# Materials provided
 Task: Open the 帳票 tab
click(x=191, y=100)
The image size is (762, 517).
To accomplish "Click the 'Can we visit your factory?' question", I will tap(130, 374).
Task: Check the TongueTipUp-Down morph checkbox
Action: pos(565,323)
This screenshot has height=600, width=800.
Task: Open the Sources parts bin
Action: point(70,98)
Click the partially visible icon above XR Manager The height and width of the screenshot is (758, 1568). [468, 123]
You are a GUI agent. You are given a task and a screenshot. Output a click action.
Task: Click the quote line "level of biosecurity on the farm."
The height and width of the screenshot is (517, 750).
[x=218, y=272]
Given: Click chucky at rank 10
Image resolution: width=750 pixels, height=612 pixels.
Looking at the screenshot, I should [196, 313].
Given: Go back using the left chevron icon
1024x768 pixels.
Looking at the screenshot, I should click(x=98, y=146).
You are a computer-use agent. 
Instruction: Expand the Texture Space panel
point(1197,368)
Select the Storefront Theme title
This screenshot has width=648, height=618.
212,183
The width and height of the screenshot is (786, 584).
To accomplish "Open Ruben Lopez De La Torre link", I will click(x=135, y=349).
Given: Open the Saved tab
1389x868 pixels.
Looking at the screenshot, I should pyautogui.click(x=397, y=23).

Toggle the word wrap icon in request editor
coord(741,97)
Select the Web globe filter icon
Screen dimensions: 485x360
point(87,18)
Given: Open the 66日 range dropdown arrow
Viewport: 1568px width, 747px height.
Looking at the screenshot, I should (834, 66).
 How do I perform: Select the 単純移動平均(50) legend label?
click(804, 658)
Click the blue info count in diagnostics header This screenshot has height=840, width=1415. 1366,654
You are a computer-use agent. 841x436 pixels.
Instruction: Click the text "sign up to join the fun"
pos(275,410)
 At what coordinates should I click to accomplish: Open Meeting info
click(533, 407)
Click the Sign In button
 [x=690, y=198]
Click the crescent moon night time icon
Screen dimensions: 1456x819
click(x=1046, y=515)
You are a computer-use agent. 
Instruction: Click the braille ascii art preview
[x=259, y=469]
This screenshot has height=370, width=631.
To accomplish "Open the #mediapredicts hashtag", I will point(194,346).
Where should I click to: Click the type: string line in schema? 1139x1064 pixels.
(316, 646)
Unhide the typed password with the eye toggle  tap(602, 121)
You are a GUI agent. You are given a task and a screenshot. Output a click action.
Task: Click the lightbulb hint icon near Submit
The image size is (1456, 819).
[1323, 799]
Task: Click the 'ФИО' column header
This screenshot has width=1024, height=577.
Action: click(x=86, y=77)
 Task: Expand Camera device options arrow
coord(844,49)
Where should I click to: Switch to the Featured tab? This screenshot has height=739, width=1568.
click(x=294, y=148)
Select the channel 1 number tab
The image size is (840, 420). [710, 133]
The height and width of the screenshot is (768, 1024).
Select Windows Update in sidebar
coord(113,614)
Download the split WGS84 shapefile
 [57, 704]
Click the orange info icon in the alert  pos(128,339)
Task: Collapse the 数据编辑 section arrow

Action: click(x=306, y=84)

# Task instructions
Your response must contain the complete listing, copied without deviation.

# Answer
 Task: Open the 帳票 tab
click(x=191, y=100)
The image size is (762, 517).
To accomplish "Click the 'Can we visit your factory?' question", I will tap(130, 374).
Task: Check the TongueTipUp-Down morph checkbox
Action: pos(565,323)
This screenshot has height=600, width=800.
Task: Open the Sources parts bin
Action: point(70,98)
Click the partially visible icon above XR Manager The height and width of the screenshot is (758, 1568). [468, 123]
You are a GUI agent. You are given a task and a screenshot. Output a click action.
Task: Click the quote line "level of biosecurity on the farm."
The height and width of the screenshot is (517, 750).
[x=218, y=272]
Given: Click chucky at rank 10
Image resolution: width=750 pixels, height=612 pixels.
Looking at the screenshot, I should [196, 313].
Given: Go back using the left chevron icon
1024x768 pixels.
Looking at the screenshot, I should click(x=98, y=146).
You are a computer-use agent. 
Instruction: Expand the Texture Space panel
point(1197,368)
Select the Storefront Theme title
This screenshot has width=648, height=618.
212,183
The width and height of the screenshot is (786, 584).
To accomplish "Open Ruben Lopez De La Torre link", I will click(x=135, y=349).
Given: Open the Saved tab
1389x868 pixels.
Looking at the screenshot, I should pyautogui.click(x=397, y=23).

Toggle the word wrap icon in request editor
coord(741,97)
Select the Web globe filter icon
Screen dimensions: 485x360
point(87,18)
Given: Open the 66日 range dropdown arrow
Viewport: 1568px width, 747px height.
Looking at the screenshot, I should (834, 66).
 How do I perform: Select the 単純移動平均(50) legend label?
click(804, 658)
Click the blue info count in diagnostics header This screenshot has height=840, width=1415. 1366,654
You are a computer-use agent. 841x436 pixels.
Instruction: Click the text "sign up to join the fun"
pos(275,410)
 At what coordinates should I click to accomplish: Open Meeting info
click(533, 407)
Click the Sign In button
 [x=690, y=198]
Click the crescent moon night time icon
Screen dimensions: 1456x819
click(x=1046, y=515)
You are a computer-use agent. 
Instruction: Click the braille ascii art preview
[x=259, y=469]
This screenshot has height=370, width=631.
To accomplish "Open the #mediapredicts hashtag", I will point(194,346).
Where should I click to: Click the type: string line in schema? 1139x1064 pixels.
(316, 646)
Unhide the typed password with the eye toggle  tap(602, 121)
You are a GUI agent. You are given a task and a screenshot. Output a click action.
Task: Click the lightbulb hint icon near Submit
The image size is (1456, 819).
[1323, 799]
Task: Click the 'ФИО' column header
This screenshot has width=1024, height=577.
Action: click(x=86, y=77)
 Task: Expand Camera device options arrow
coord(844,49)
Where should I click to: Switch to the Featured tab? This screenshot has height=739, width=1568.
click(x=294, y=148)
Select the channel 1 number tab
The image size is (840, 420). [710, 133]
The height and width of the screenshot is (768, 1024).
Select Windows Update in sidebar
coord(113,614)
Download the split WGS84 shapefile
 [57, 704]
Click the orange info icon in the alert  pos(128,339)
Task: Collapse the 数据编辑 section arrow

Action: click(x=306, y=84)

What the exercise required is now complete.